現在、わが国で科せられている刑罰には死刑のほか身体を拘束する自由刑(懲役、禁錮、拘留)と金銭を略奪する財産刑(罰金、科料)とがある。
- *
- 懲役(刑法第12条)
刑事施設に拘置して所定の作業を行わせるもの、有期と無期とがあり有期は1カ月以上、20年以下で加重、軽減により上限30年、下限は1カ月未満にすることができる。 - *
- 禁錮(刑法第12条)
刑事施設に拘置するが、定役は科さない(請願により作業に従事することはできる)。
懲役と同様に有期(1カ月以上20年以下)と無期とがあるが禁錮は過失犯や破廉恥的動機によらない犯罪に科されるのを原則とする。 - *
- 有期の懲役および禁錮の加減の限度(刑法第14条)
死刑または無期の懲役もしくは禁錮を減軽して有期の懲役または禁錮を加重する場合においては30年にまで上げることができ、これを減軽する場合において1カ月未満に下げることが出来る。 - *
- 拘留(刑法第16条)
1日以上30日未満の期間、刑事施設(通常は代用監獄として警察留置場)に拘置する。

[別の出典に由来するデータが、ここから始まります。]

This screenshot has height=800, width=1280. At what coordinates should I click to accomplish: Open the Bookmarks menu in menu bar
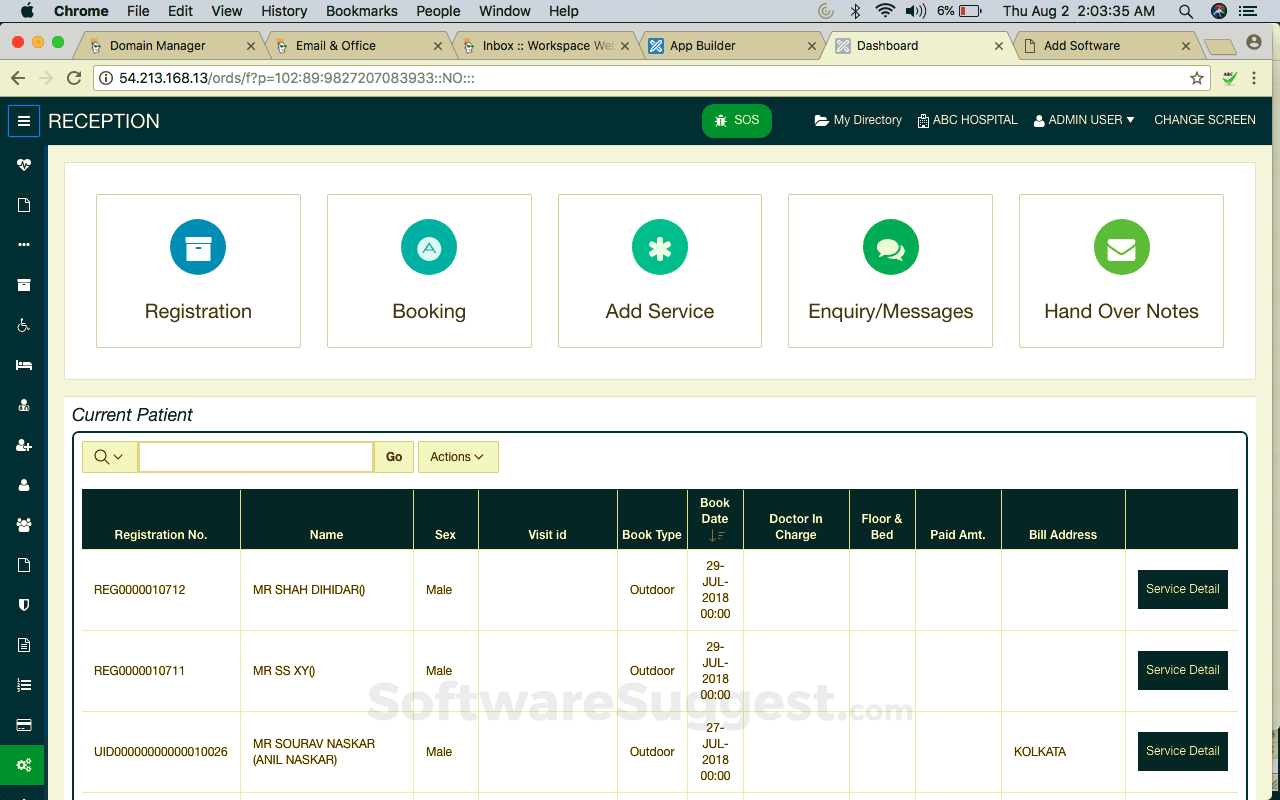[x=361, y=11]
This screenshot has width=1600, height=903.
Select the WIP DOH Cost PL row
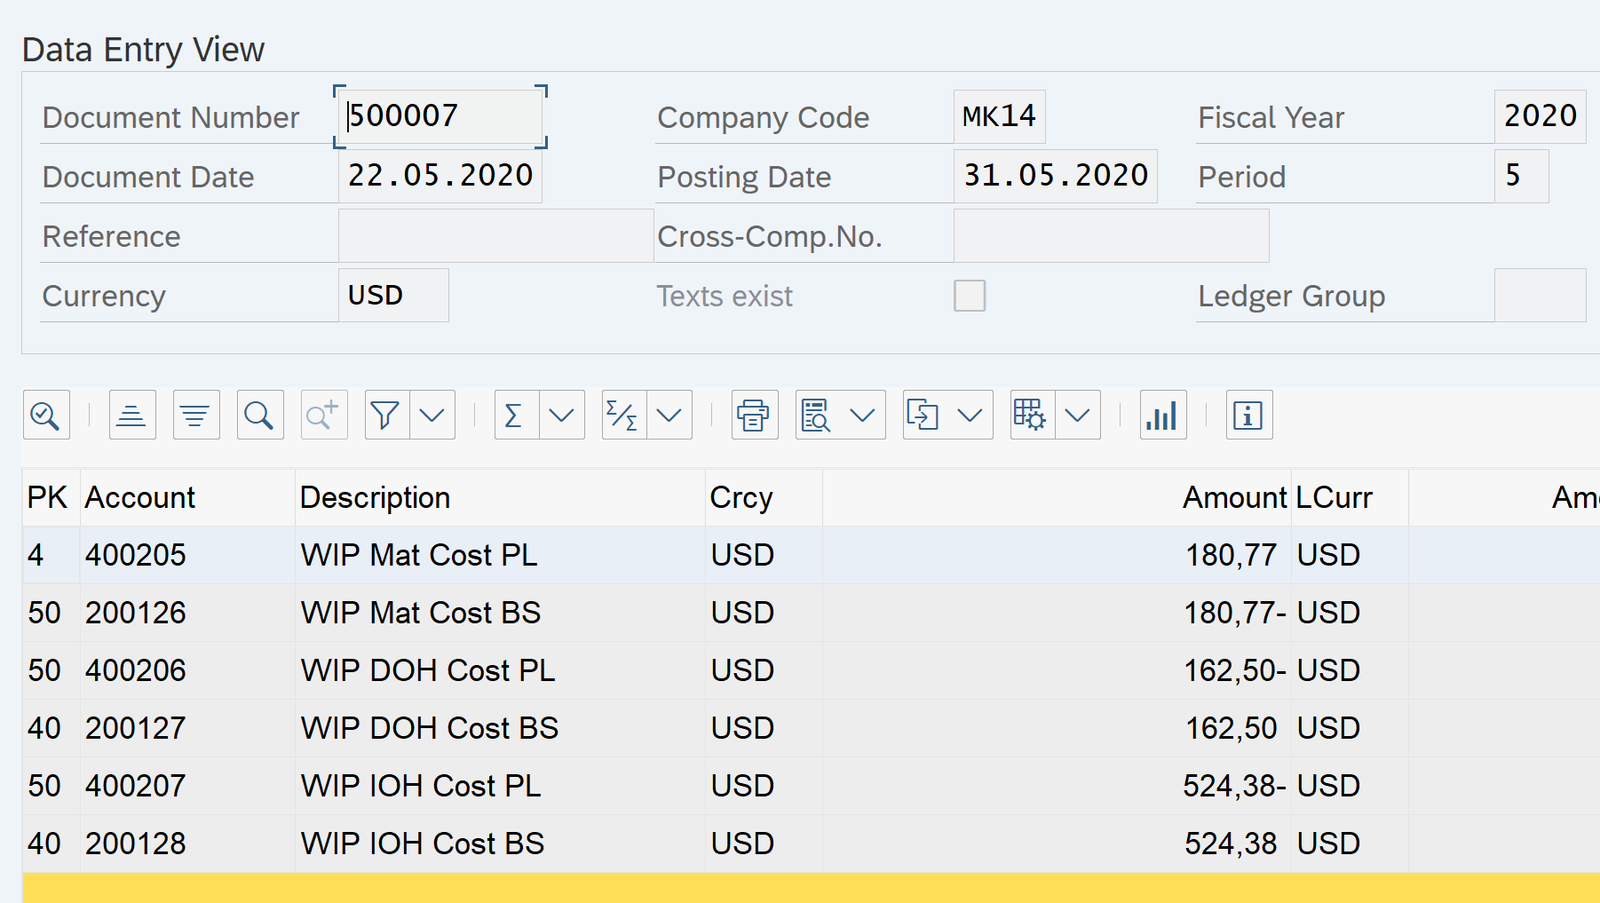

軽微な犯罪に科されるが、現状はあまり用いられていない。
注)勾留
罪証隠滅や逃亡などのおそれのある被疑者や被告人を刑事手続上、警察留置場に拘禁するもので、未決勾留ともいい、刑罰である拘留とは異なる。 - *
- 罰金(刑法第15条)
1万円以上とし、これを軽減する場合は、1万円未満に下げることが出来る。罰金を完納できない者は1日以上2年以下の期間、労役場に留置される(法第18条第1項)。 - *
- 科料(刑法第17条)
最も軽い刑罰で千円以上1万円未満とする。科料を完納できない者は1日以上30日以下の期間、労役場に留置される(法第18条第2項)。 - *
- 執行猶予(刑法第25条)
以前に禁錮以上の刑に処せられたことのないなどの一定の要件を備えている者が、3年以下の懲役若しくは禁錮又は50万円以下の罰金の言い渡しをうけたとき、情状により裁判が確定した日から1年以上5年以下の期間、刑の執行を猶予することができる。
注)死刑、懲役、禁錮、罰金、拘留及び科料を主刑とし、没収を付加刑とする(刑法第9条)。なお、主刑の軽重はこの順序による(刑法第10条第1項前段)。